Once the Tide Lands Act of 1868 had passed, the area coming under scrutiny was dramatically expanded to include Marin and the surrounding areas. A significant task of the BTLC was sorting out whether the southern waterfront should be granted to the railroad companies as rights-of-way and, if so, how much land that should entail. As part of this process, extensive swathes of marsh and tidal lands were surveyed and evaluated, and our map is one in a series of cadastral maps produced by the BTLC in the late 1860s and early 1870s.

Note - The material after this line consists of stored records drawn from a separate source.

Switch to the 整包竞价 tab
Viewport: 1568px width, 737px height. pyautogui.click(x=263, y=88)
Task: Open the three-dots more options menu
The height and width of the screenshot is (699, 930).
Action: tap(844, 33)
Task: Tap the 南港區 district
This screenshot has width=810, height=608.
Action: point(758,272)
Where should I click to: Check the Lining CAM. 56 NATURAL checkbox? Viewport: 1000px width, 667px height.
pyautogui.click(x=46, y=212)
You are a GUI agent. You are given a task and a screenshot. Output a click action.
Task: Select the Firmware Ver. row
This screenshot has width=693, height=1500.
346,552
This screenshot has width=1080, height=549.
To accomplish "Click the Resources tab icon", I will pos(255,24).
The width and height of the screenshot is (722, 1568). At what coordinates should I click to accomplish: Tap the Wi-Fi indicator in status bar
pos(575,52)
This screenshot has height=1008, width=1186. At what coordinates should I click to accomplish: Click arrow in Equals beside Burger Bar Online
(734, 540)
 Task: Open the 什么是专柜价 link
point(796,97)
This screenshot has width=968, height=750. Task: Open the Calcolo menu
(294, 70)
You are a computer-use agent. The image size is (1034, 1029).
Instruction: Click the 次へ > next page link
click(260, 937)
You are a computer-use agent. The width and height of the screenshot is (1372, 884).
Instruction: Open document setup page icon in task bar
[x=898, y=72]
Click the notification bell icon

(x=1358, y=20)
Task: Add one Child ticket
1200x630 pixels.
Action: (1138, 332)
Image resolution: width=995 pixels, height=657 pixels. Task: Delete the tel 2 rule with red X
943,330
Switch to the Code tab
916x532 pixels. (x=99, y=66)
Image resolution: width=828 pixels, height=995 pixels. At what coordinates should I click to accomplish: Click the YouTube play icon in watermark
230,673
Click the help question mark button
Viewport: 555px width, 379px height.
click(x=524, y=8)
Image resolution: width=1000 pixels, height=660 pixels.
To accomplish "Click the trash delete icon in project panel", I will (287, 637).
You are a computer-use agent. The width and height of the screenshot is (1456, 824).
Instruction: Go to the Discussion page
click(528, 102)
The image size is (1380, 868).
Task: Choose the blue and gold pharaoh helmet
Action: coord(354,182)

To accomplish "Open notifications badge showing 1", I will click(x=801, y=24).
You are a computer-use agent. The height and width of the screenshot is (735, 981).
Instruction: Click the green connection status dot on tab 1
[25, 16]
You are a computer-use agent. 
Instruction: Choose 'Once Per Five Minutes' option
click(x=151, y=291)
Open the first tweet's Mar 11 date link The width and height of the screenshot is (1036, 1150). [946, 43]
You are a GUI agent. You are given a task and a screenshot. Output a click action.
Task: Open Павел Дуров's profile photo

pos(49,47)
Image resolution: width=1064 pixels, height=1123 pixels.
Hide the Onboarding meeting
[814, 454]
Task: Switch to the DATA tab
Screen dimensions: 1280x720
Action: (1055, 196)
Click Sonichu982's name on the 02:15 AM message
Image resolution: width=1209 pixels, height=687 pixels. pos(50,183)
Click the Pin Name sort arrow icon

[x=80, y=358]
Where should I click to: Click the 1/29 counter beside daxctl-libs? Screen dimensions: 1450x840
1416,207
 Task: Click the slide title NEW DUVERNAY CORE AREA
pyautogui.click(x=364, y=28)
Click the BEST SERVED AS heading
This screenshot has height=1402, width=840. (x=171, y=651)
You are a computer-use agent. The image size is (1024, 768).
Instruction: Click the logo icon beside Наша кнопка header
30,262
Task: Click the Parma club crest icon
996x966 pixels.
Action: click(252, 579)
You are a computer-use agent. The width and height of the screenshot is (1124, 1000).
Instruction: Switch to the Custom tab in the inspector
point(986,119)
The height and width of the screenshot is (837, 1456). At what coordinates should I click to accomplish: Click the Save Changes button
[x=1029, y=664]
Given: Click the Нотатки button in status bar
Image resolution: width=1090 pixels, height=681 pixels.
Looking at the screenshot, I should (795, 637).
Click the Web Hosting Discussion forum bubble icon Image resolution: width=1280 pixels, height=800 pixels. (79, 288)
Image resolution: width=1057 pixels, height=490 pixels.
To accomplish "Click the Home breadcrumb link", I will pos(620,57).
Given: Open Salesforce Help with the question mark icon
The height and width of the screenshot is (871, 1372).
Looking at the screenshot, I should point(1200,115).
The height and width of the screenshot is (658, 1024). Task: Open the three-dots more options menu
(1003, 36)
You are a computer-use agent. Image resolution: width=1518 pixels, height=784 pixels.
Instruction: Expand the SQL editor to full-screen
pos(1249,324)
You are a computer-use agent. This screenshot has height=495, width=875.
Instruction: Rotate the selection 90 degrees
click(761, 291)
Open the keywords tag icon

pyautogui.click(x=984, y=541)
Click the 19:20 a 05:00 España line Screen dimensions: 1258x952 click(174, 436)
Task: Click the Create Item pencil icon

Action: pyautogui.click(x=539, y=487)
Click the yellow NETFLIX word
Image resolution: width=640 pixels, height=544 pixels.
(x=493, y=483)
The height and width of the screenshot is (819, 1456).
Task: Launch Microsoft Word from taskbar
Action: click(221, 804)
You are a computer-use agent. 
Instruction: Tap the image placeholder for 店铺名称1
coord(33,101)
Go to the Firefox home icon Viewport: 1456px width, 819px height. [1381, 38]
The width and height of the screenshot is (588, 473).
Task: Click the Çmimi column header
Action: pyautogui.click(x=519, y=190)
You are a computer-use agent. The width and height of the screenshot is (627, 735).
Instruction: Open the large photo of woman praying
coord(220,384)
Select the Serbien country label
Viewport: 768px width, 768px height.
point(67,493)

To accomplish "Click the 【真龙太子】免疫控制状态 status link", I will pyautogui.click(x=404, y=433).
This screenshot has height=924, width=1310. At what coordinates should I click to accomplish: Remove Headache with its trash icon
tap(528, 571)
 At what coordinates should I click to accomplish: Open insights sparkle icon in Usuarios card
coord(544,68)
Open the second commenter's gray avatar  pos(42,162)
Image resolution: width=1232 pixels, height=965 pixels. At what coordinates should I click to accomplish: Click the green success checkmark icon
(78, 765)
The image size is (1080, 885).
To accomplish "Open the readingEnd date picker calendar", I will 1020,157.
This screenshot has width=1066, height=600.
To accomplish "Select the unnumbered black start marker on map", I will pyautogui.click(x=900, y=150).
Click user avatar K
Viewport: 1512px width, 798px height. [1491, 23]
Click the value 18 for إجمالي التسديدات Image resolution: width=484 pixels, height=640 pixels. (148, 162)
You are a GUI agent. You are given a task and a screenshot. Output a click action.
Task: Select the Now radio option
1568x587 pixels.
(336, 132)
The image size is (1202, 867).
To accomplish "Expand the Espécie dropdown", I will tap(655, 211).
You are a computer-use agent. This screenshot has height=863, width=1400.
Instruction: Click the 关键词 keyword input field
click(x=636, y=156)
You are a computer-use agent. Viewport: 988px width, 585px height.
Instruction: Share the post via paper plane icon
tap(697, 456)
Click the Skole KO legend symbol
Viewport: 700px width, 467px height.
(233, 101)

While our map captures part of the BTLC’s difficult task and, as such, evinces the benefits of government oversight, it also manifests the darker drivers in the American story. More often than not, the well-positioned and wealthy stakeholders won, whereas others – especially those without political and financial clout – lost out. As such, this map not only embodies the development of Marin County into one of the most attractive places to live on the planet, but it also reveals a history of policy and decision-making inextricably linked to private commercial interests.
Cartographer(s):
Grafton Tyler Brown (1841–1918) was an American painter, lithographer, and cartographer. Brown was the first African American artist to create works depicting the Pacific Northwest and California. The son of a freedman, Brown worked for a printer in Philadelphia before moving to San Francisco in the 1860s. In San Francisco, Brown worked at Kuchel & Dressel from 1861 until 1867, when he opened his own firm and in 1878 created The Illustrated History of San Francisco, which consisted of 72 topographical images of the city.
Brown’s work in the Bay Area and in the Nevada Territory included documentation of settlements, property sales, claims and city boundaries. His works are held in the collections of the Oakland Museum of California, Smithsonian American Art Museum, and the Los Angeles County Museum of Art.
George F. AllardtGeorge F. Allardt (died July 27, 1903) was a civil engineer based in San Francisco who conducted extensive surveys of the State of California. He is most known for being the lead surveyor for the Board of Tide Land Commissioners (BTLC), which was charged with defining the high tide line for the Bay Area, thus forming the basis for the official reclamation of tidal lands in the Bay Area. Allardt was deeply involved in the survey and subdivision of 17,000 acres of the San Pablo Rancho. At the time, it was one of the largest surveys ever made in California. Moreover, he created Allardt’s Official Map of Alameda County.
Condition Description
Wear along fold lines, repaired tears at margins. Repaired areas of loss along edge. Rebacked.